Bir avuç azınlık ''laiklik elden gidiyor'' teraneleriyle, inananların manevi değerlerini tüketirlerken diğer yandan da memleketin maddi değerlerini bankalar üzerinden çalıyorlardı. 

Ülke ard arda siyasi ve ekonomik krizler yaşıyor ve IMF'nin kuşatmasından kurtulamıyordu.

Yapılan zulmü perdelemek için toplumu hızla ayrıştırıyorlar ve insanları korkutup sindiriyorlardı. Her şeye rağmen, sesini yükseltenlere karşı da akla hayale gelmeyecek entrikalar çevirerek, bedel ödetiyorlardı.

Neyse, yaşananları tekrar ayrıntılarıyla yazmanın kimseye fayda getirmeyeceğini düşünüyorum. Artık geçmiş geçmişte kalmalı ve çekilen çileler tazelenmemeli.

Kamusal alan safsatasıyla, geçmişte gereksiz yere inananlara dayatılan zulümleri, genelgelerle de olsa Ak Partinin nihayete erdirerek gündemden düşürmesini taktir ediyorum.

Vaziyet berkemal olmuşken, geçen hafta CHP lideri Kılıçdaroğlu'nun, kamuda kılık kıyafet özgürlüğünün genelge yerine yasa ile belirlenmesini istediklerini ifade etmesi, bomba etkisi yaptı. Konuyla ilgili CHP adına TBMM ne teklif vereceklerini açıklayarak, yıllardır gündemde olmayan başörtüsü meselesini, tekrar birinci gündem haline getirdi.

Bu şartlarda yasa gerekli miydi? gereksiz miydi? onu sizlerin taktirine bırakıyorum. Ama ben doğru buluyorum.

Lakin, geçmişte bu zulmün yaşanmasının baş aktörü olarak bilinen CHP’nin böyle bir yasa teklifi vermesini, yerinde ve aynı zamanda, çok değerli bulduğumu sevinerek yazıyorum.

Çünkü Kılıçdaroğlu'nun bu açıklaması bırakın başka odakları, daha şimdiden kendi partisinin içinde bile birçok rahatsızlıklara sebep oldu.

Velev ki CHP bunu siyasi rant uğruna veya sözde helalleşme adına yapıyor olsun, ben yine de çok önemsiyorum.

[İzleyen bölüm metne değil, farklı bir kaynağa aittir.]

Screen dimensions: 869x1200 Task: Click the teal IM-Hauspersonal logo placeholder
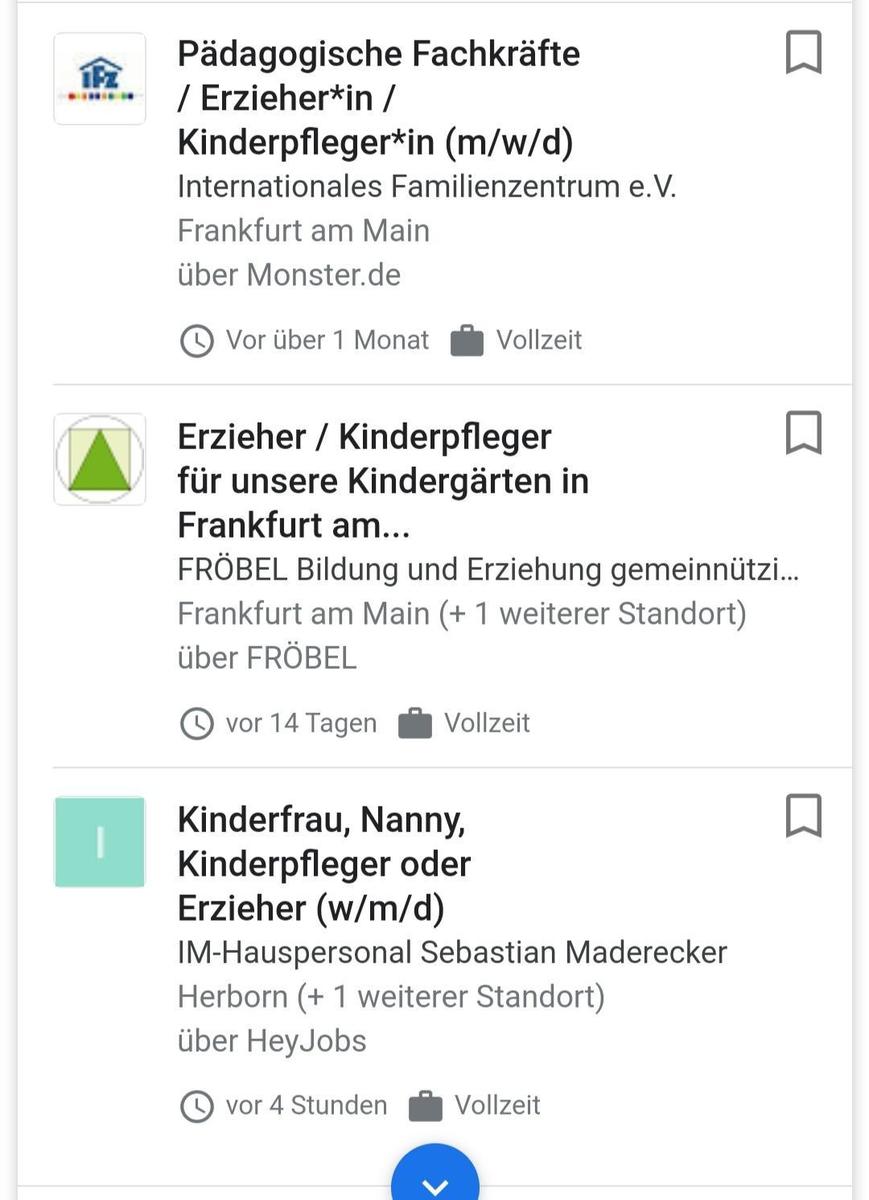coord(100,842)
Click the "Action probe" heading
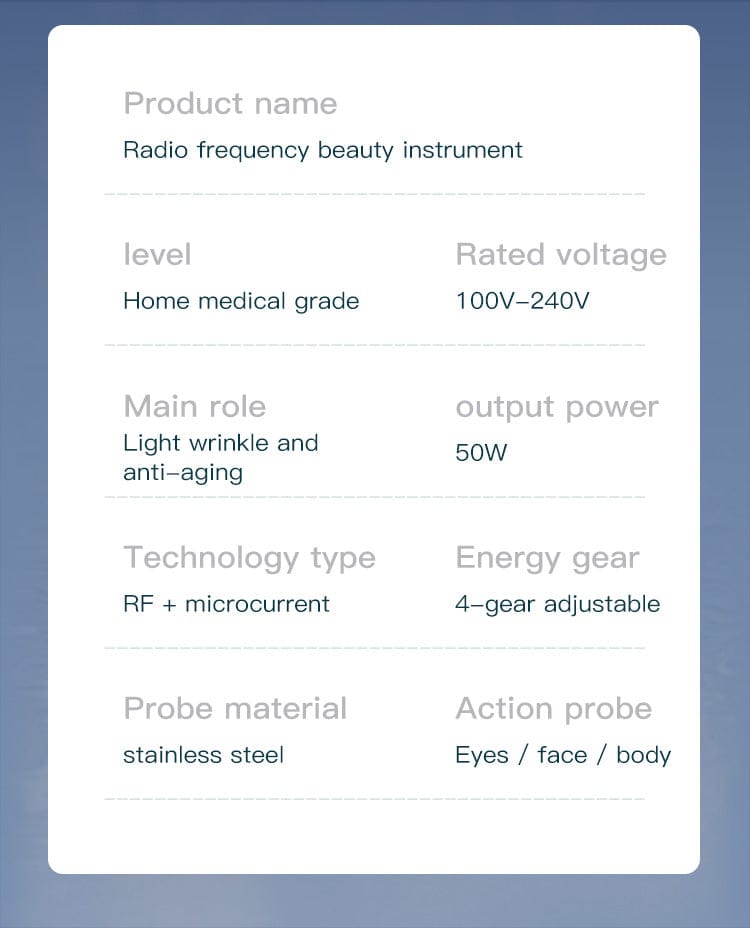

Kılıçdaroğlu'nun 2023 seçimlerinde, 6+1 yuvarlak masanın etrafında oturan Millet ittifakına kendi adaylığını kabul ettirerek, Cumhurbaşkanı adayı olabilmek ve kazanabilmek adına, her şeye rağmen böyle bir yola girdiğini düşünüyorum.

Varsın olsun, iktidar çevrelerinin söylemiyle CHP zihniyetinin İslam’ın değerlerine kerhen de olsa saygı göstermesi, onlarca yıldır kendilerine göre oluşturdukları kırmızı çizgilerini aşarak, sırtlarını dönüyor görüntüsü vermeleri bile, en azından şimdilik benim çok hoşuma gitti.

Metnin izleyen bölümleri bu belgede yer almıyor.